Photography by Mike Kaskel


Preppy color and fresh furnishings update and brighten a 1930s Winnetka home.

What’s color got to do with it? North Shore-based interior designers Suzanne Glavin and Melinda Cahill of North Shore Nest would say plenty—especially when talking about their clients’ Winnetka house. “We loved that it was a historic Tudor, but it was very dark,” Cahill says. “The homeowners wanted us to lighten it up and make it a functional family home for 2018 but preserve everything that was historical.”

The homeowners—a stay-at-home mom and her husband, who works in finance—share the home with their three girls, ages 7 to 12. They brought North Shore Nest on to help them update, refresh and furnish the house, which had last been renovated in the ’90s. “The palette was dated pastels, like baby-blues and yellows, and the moldings were painted cream. All the woodwork was original and very dark,” Glavin recalls. A painter specializing in historic homes repaired all the moldings and painted them crisp white. He then painted the wood trim and paneling white throughout, including the foyer. “We had to persuade the homeowners to paint the foyer,” Glavin says. “They didn’t realize how much it would brighten the entry. The paneling details actually pop because they are white and reflective.”

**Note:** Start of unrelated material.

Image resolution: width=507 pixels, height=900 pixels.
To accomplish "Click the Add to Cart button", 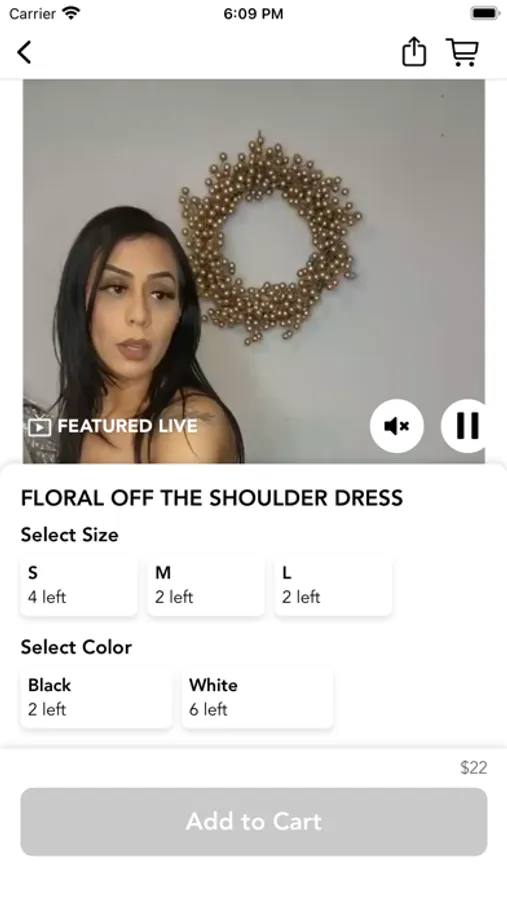I will [x=254, y=821].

Next up was the home’s rectangular living room, with its formal fireplace. Glavin and Cahill found the room’s palette when they sourced a cheerful ikat rug for the large space. “We went with its lavender, turquoise and kelly greens for a preppy palette. Color can add so much brightness and lightness, and the homeowner was game,” Cahill says. They painted the living room walls lavender and then furnished the room symmetrically, so there are two sofas, a pair of lounge armchairs and double cocktail tables in the space. Though the seating is transitional in form and upholstered in family-friendly fabrics, the double glass-and-brass cocktail tables are pure glamour.

A stunning brass lantern hangs above the butcher block in the white kitchen.

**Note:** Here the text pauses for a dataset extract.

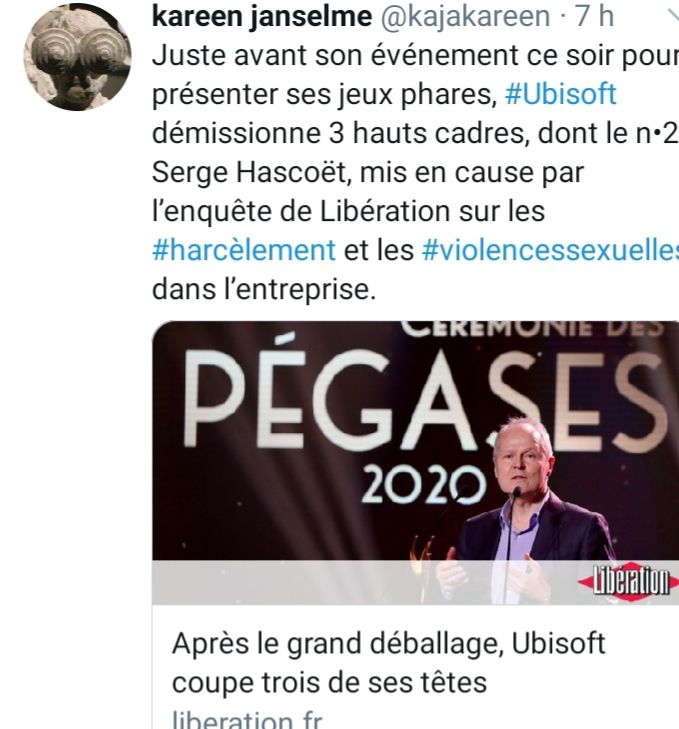
Task: Expand the tweet options chevron
Action: pos(674,16)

“It was fun to juxtapose those contemporary tables with the traditional fireplace,” Cahill says, “but the homeowners also wanted a superapproachable space.” Glavin adds, “They wanted a throwback living room—one that works for entertaining but also for the family to spend time in, reading, playing games and hanging out.” In the living room’s bay window is a reading nook, with a chaise and armchair, and there is also a custom turquoise velvet banquette where the kids can play cards or do homework.

The designers carried this fresh palette and family-friendly vibe into the dining room. Here, a striking blue nature-inspired wallpaper defines the space. But in an older home, with no eat-in kitchen, the family uses the dining room every night. To that end, the Chippendale-style chairs have indoor-outdoor fabric seats, and the carpet is a broadloom custom-cut carpet. “We made the walls the showstopper, and later the ceiling, with its large crystal-and-glass chandelier,” Glavin says.

The adjacent kitchen kept its footprint, but they painted the once-cream cabinets a crisp white and added new gold hardware. Beautiful marble replaced the green granite countertops and tired tile backsplash. “The family already had the sectional,” Cahill says, about the den nook in the kitchen area. “The TV is there, so we added seating and kept things quiet and neutral.” With finishing touches in place, there is no doubt that this home’s vibrant redesign is reflective of the young family that now lives there.  

The banquette is custom-designed for the game area. Above hangs gilded-flower artwork by Tommy Mitchell.